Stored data
════════════════════
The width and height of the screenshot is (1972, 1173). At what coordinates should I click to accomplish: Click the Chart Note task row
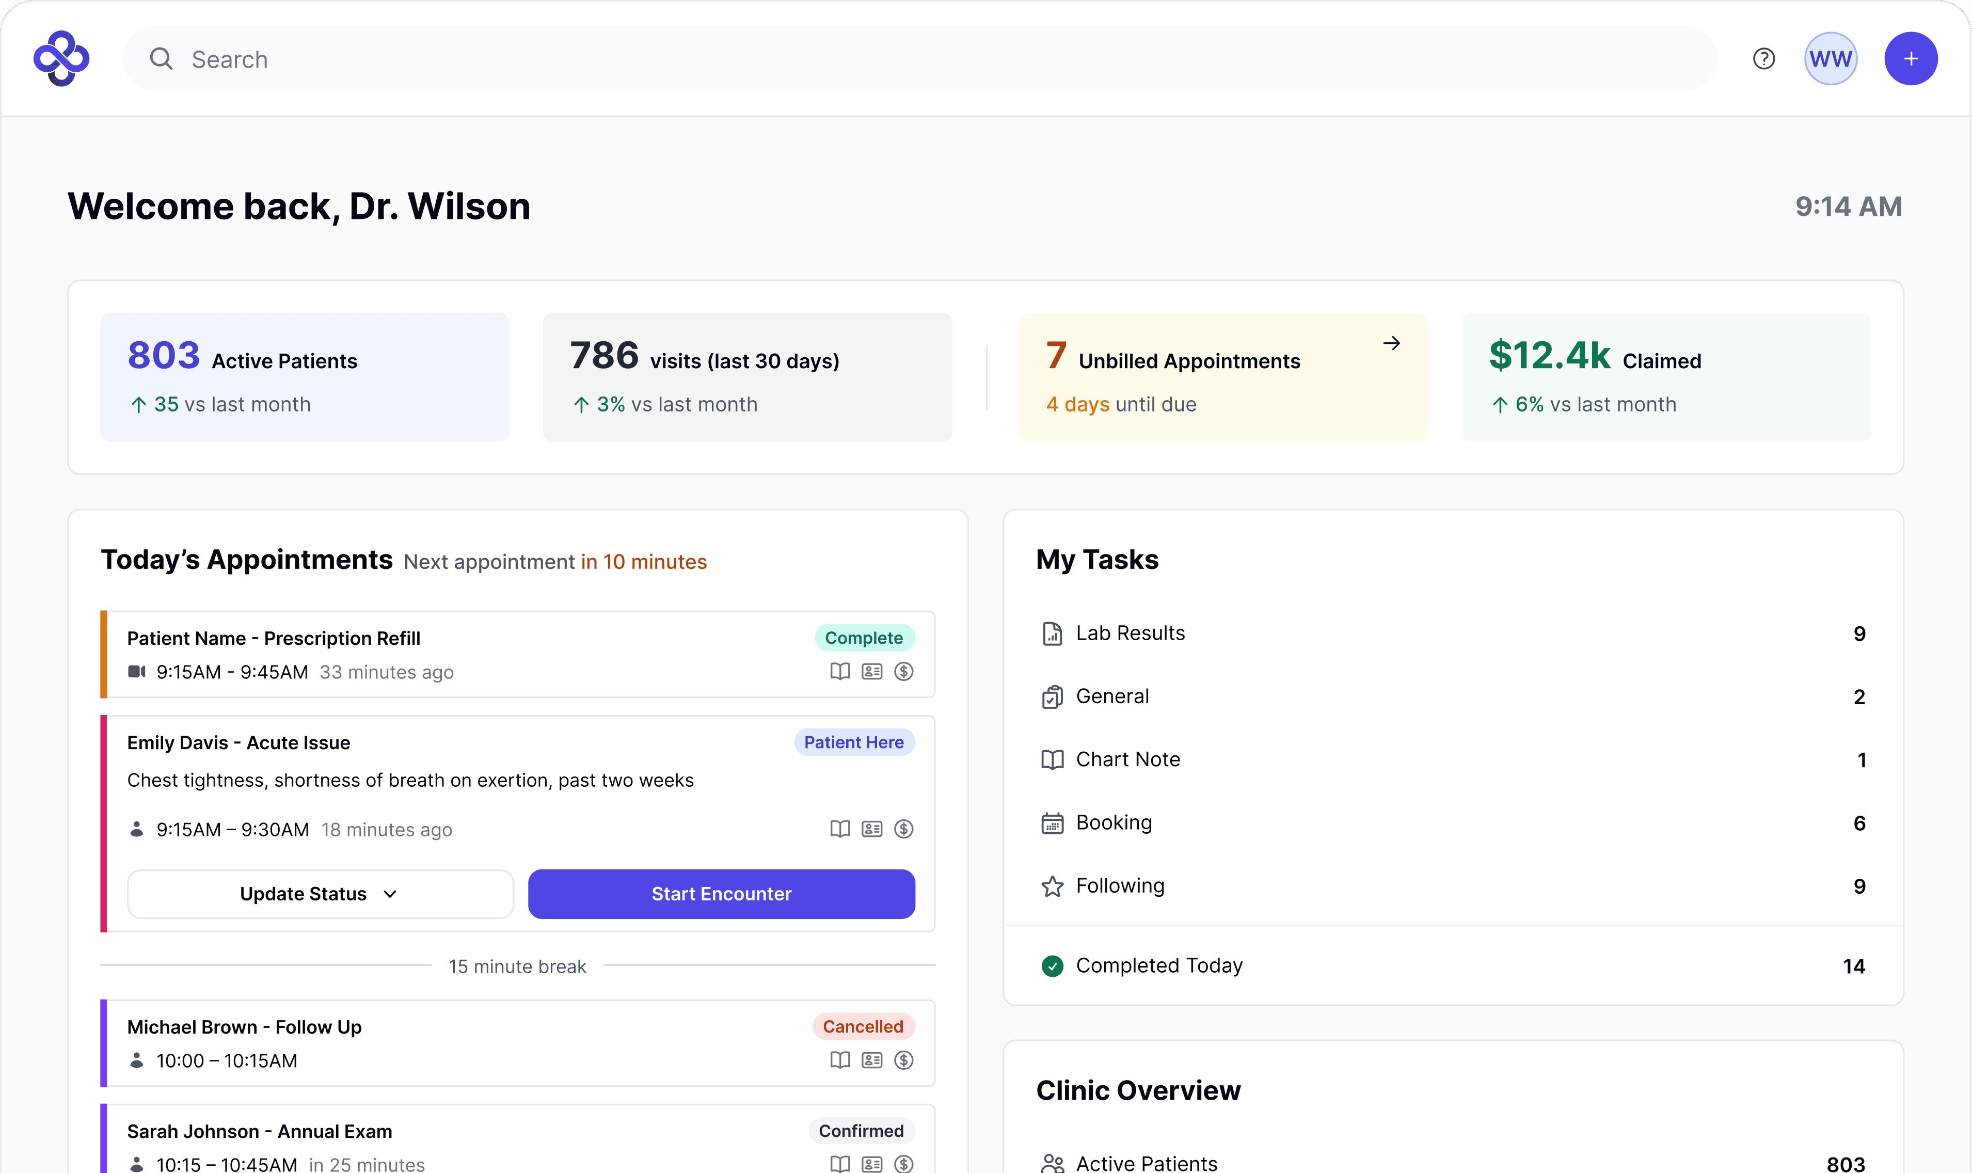point(1128,760)
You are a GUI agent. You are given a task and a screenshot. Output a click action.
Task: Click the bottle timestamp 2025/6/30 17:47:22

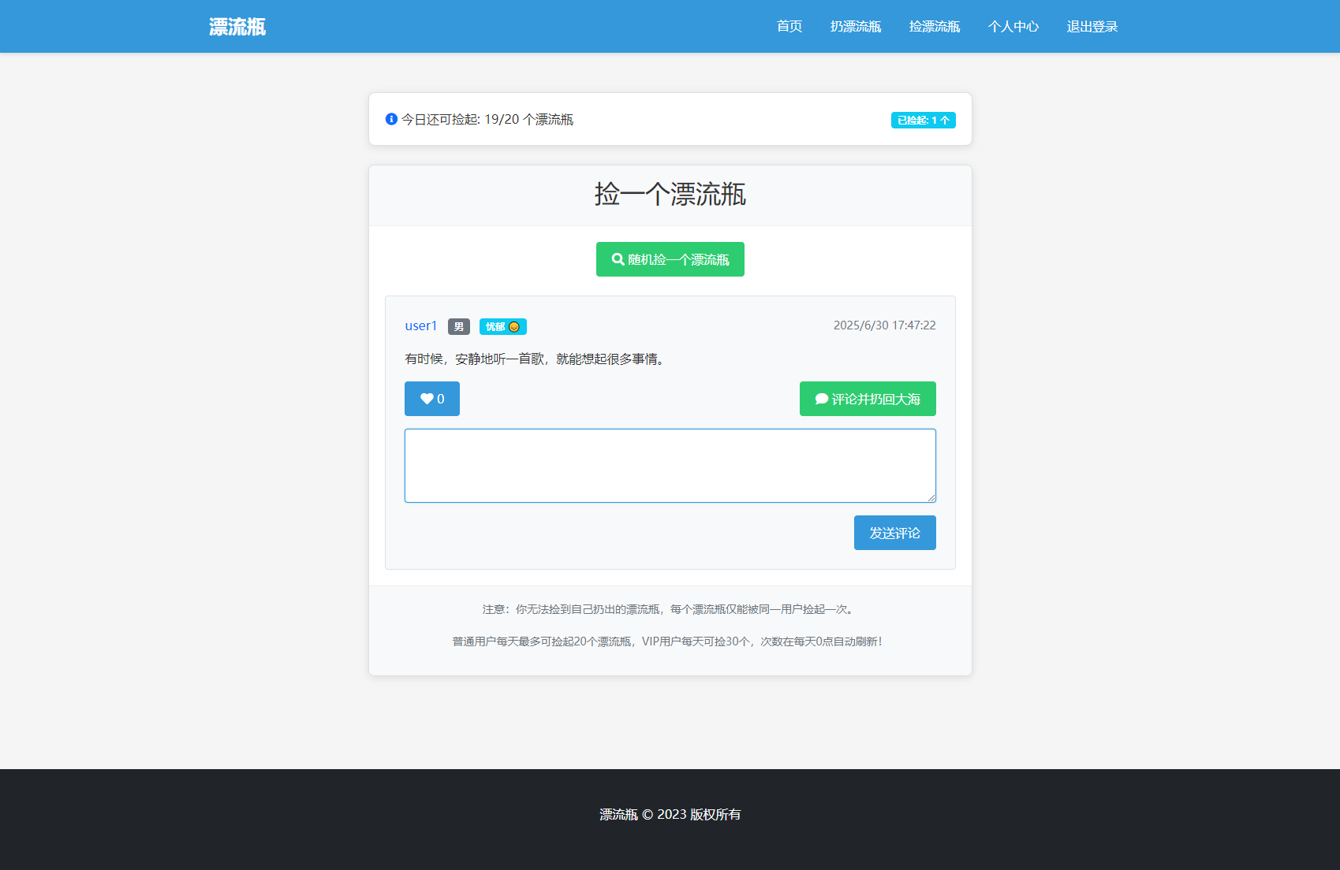click(884, 325)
════════════════════
_Try it_
Could the data be reproduced exactly, with the pictures omitted?

_Solution to this exercise_
The width and height of the screenshot is (1972, 1173). At what coordinates should I click to accomplish: Click the Chart Note task row
point(1128,760)
You are a GUI agent. You are given a task and a screenshot. Output a click action.
Task: Click the bottle timestamp 2025/6/30 17:47:22

click(884, 325)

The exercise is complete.